Hoofdstuk 51 - Yoru

9 3 0
                                    

Heimat; Een plaats die je thuis kan noemen. Een gevoel van geborgenheid, acceptatie en veiligheid

"Yoru!" Judi's stem piepte nog minuten lang na in mijn oren.

Ik draaide me om en boog mijn hoofd. Mijn krullen dansten vrolijk op en neer naast mijn gezicht. Niet dat ik me heel vrolijk voelde. Helemaal niet!

Mijn aanvaring met prinses Cassandra was alweer twee jaar geleden en mijn haar was langzaam weer aangegroeid. Het was nog niet zo lang als het was geweest, maar wel zo lang dat het vastgezet kon worden.

Ik wist niet hoe, maar Kyofu was op wonderbaarlijke wijze genezen, voor zover je het dat kon noemen. Zijn wonden waren dicht en veranderd in littekens, maar hij had nog duidelijk pijn.

"Yoru! Sta daar niet zo te dagdromen. De kleermaker is er!" riep Judi boos. Er verschenen rimpels in haar wit opgemaakte gezicht.

"Het spijt me." Ik stapte van de laatste trede van de trap. Ik was van plan geweest naar beneden te lopen, maar door de eenvoudige handeling waren mijn gedachten helemaal afgedwaald en uiteindelijk op de herinnering aan Cassandra blijven hangen. Snel liep ik naar Judi toe.

"Doe eens wat beter je best, stom kind." Ze sloeg hard tegen mijn wang.

Tranen welden op in mijn ogen en met mijn hand bedekte ik de pijnlijke plek. Snel knipperde ik ze weg. Ik zou niet huilen voor zo'n piepklein dingetje!

Judi draaide zich om en liep de grote badkamer in. Ik volgde haar op de voet. Ik wilde niet nog een uitbrander omdat ik afwezig was.

"Zet gewoon je gedachten op nul," mompelde ik. "Zet gewoon je gedachten op nul. Zet gewoon je gedachten op nul," bleef ik herhalen.

Ik haalde diep adem.

Ik zag de kleermaker al staan met zijn naalden, spelden, mooi versierden stoffen en schaar. Het was een lange, slungelige man met lange knokige vingers die geen moment stil stonden en een klein beetje wit, pluizig haar.

"Ga daar staan en laat die man zijn werk doen!" Judi wees naar een kleine verhoging tegenover de kledingkasten. Ik keek naar de grond en schuifelde erheen.

De kleermaker deed een paar stappen naar voren. "Zou u rechtop willen gaan staan?"

Ik trok mijn schouders naar achteren en keek recht voor me uit. Voor me zat Judi op haar poef. Ik bekeek haar zachtgroene kimono, die was versierd met een fijn borduurwerk waar je aan kon zien dat het de maker veel tijd en moeite had gekost.

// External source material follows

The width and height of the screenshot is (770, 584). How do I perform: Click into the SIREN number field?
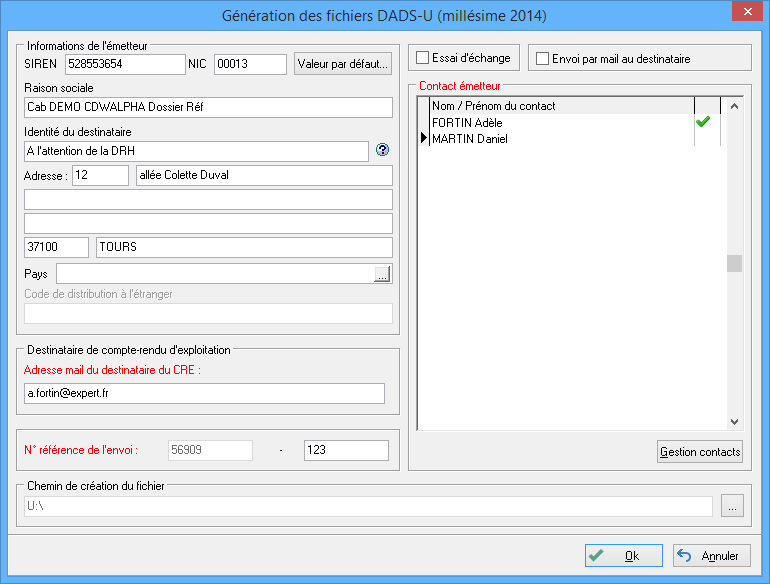pos(125,65)
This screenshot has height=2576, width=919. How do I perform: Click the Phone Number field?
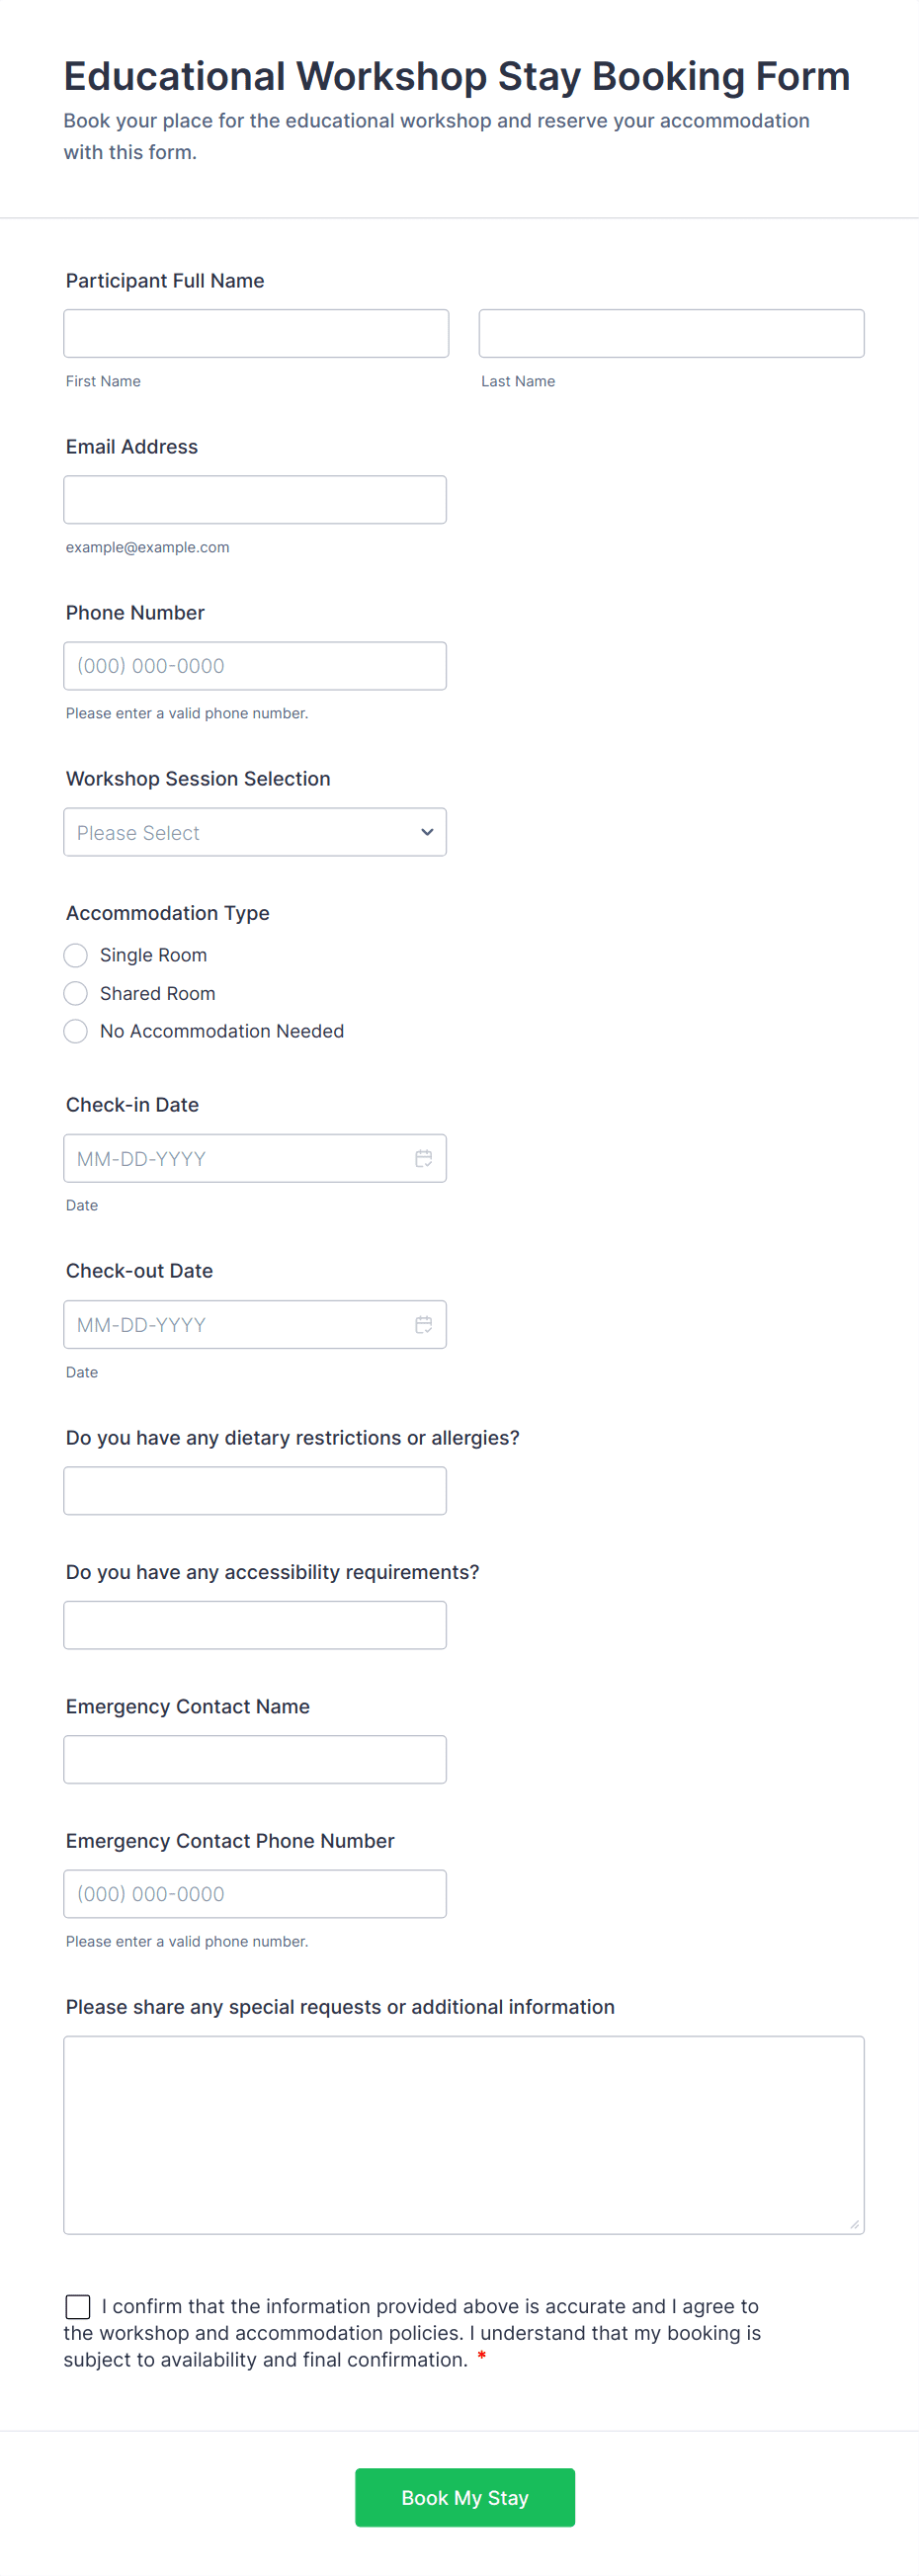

Ik nam Judi's ravenzwarte haren, haar lange nagels, haar vurige goudgele ogen en haar uitdrukking in me op. Ze keek boos, chagrijnig zou je het kunnen noemen.

Ik vond haar niet aardig, maar ergens voelde ik medelijden. Het voelde alsof er onder dat strenge, gemene masker een klein, onschuldig meisje schuilging. Alsof ze ooit heel veel pijn was gedaan en zichzelf probeerde te beschermen. Ergens in die ogen zat een vreemd soort levenslust die ik niet kon plaatsen.

De kleermaker prikte de ene speld na de andere in de stof van de jurk die hij had gemaakt om hem precies te laten passen.

Ik liet hem zijn gang gaan en stond bewegingsloos op mijn plek. De witte haren van de oude man stonden alle kanten op. Diepe rimpels tekenden zijn gezicht. Zijn handen bewogen zelfs tijdens het werken tussendoor telkens zenuwachtig heen en weer.

Ik had geen idee waarom ik een nieuwe jurk moest krijgen. Normaal probeerden vader en Judi zo min mogelijk aan me uit te geven en nieuwe kleding was duur. Meestal  probeerden ze zo goed mogelijk te doen alsof ik niet bestond, zodat ze niet weer herinnerd zouden hoeven worden aan het feit dat ze een nutteloze dochter hadden.